NPI/UPINs are encrypted in the LDS files from 1999-2012. A free crosswalk is available for request. The crosswalk includes encrypted to unencrypted UPIN and NPI numbers back to 1999.

Please see the "Add LDS Files to an Existing LDS DUA" section of the Limited Data Set (LDS) Files page to order this file. 

 


[1] The inclusion of patient identifiers linkable to outside data requires CMS approval. Without this approval, the RIF patient identifiers are not linkable to outside data.

[2] More detailed information about the runoff periods and availability are found in the articles, "RIF Medicare Quarterly Data" and "Medicare Limited Data Set (LDS) Quarterly Claims and Enrollment Data".

[3] LDS files include dates as of 2010. For 2009 files, CMS provides the dates as a separate file. Prior to 2009, the files present dates as a quarter and year.

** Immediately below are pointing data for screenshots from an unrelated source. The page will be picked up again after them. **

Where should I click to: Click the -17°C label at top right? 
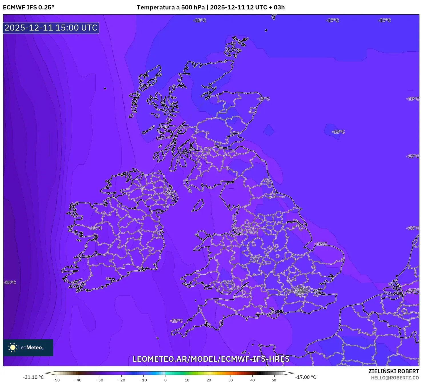[384, 20]
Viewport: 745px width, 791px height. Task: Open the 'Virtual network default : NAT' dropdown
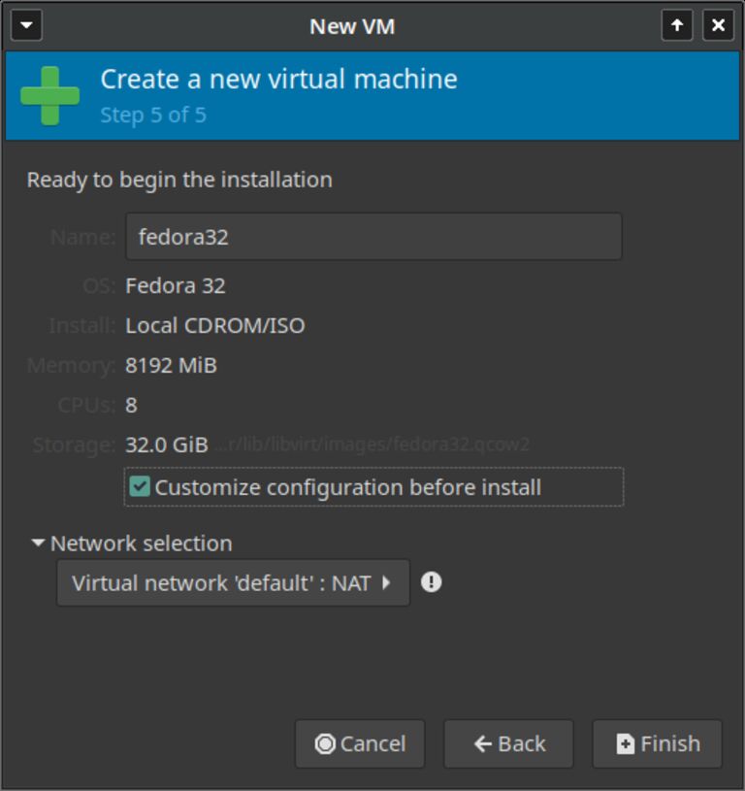(233, 582)
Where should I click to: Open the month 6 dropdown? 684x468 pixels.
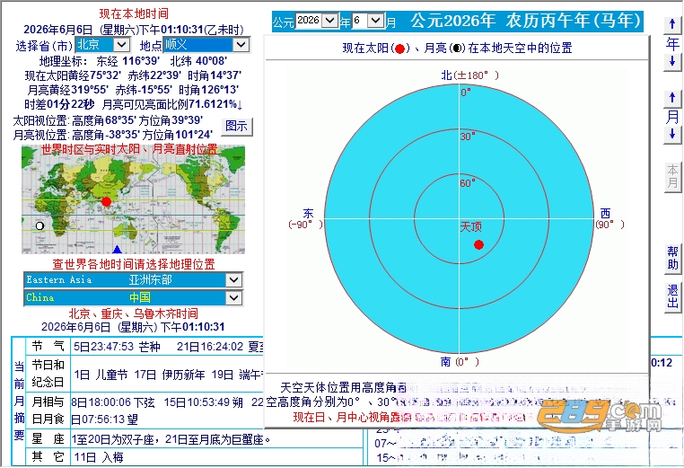[x=375, y=21]
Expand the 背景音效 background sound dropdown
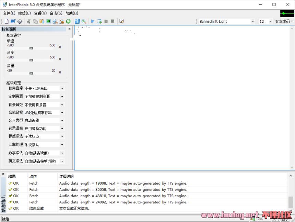 pos(62,105)
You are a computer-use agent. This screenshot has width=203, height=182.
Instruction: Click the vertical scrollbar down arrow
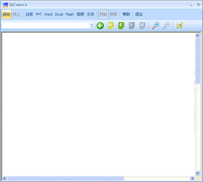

[4] The Medicare Current Beneficiary Survey (MCBS) LDS and Health Outcomes Survey (HOS) LDS files contain zip code, date of birth, and date of death.

[5] See footnote 2 above.

[6] See footnote 2 above.

[7] Based on a ResDAC analysis of the 2012 RIF Master Beneficiary Summary file, 4% of the death dates are not validated.

[8] NPI/UPINs are encrypted in LDS data files from 1999-2012. A free crosswalk file is available for request to identify individual providers back to 1999. See the Appendix for the record layout and ordering information.

[9] The facility provider number is also called the CMS Certification Number (CCN) or the Medicare provider number and identifies the institutional facility.